ARTICLE –

_ _ _

Jump to content

  • Log In with Google      Sign In   
  • Create Account


Member Since 29 Mar 2007
Offline Last Active Today, 12:44 AM

#5290200 Irrandiance Volume v.s. 4-Basis PRT in Farcry

Posted by MJP on 05 May 2016 - 12:40 AM

It seems 2 band SH also has ringing. When I implemented my SH2 irr-vol I used an Lanczos window to reduce them. Since only trivial SH co-effs multiplies involved in this windowing ops, from the performance perspectives I feel it doesn't like a big deal. Maybe the storage & filtering performance cost is not be the point about the question.


The FarCry's motivation really confused me for a while until by chance I found the Order 1886 (Sig’15 course) also used an multi-basis SG baking solution. One of most interesting things about the course is that they shared some experiences about using SH3 irradiance-cube to represent the HDR lighting, namely, HDR lighting can cause some SH lobes to be very large negative numbers to cancel out the high positive co-effs, which is really bad for baking quality and compression.


So finally I find my own answer: Don’t ever use SH irradiance-cube under HDR lighting situation. The irradiance-cube representation by using low-band SH under HDR situation may be far from accuate, and it's not suitable for baking output. Use muli-basis PRT method instead.

_ _ _

DATASET EXCERPT –
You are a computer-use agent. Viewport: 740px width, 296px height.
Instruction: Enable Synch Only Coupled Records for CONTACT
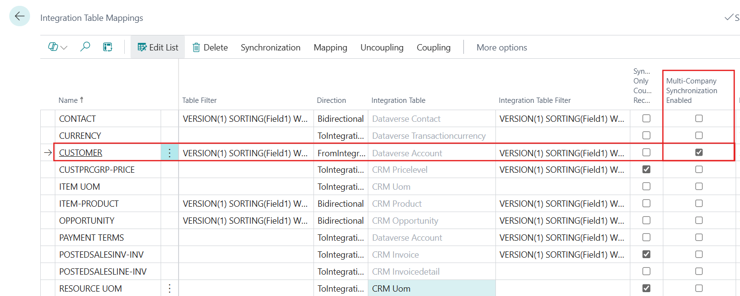click(646, 118)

_ _ _

REQUIREMENTS –
Answer these questions about the forum post on irradiance volumes and PRT:
1. What window did the writer use to reduce ringing in the SH2 irradiance volume?
2. Which title's SIGGRAPH 2015 course also used a multi-basis SG baking solution?
3. What method does the post recommend in place of an SH irradiance-cube under HDR lighting?

SOLUTION FOR THIS PROBLEM –
1. A Lanczos window.
2. The Order 1886.
3. The multi-basis PRT method.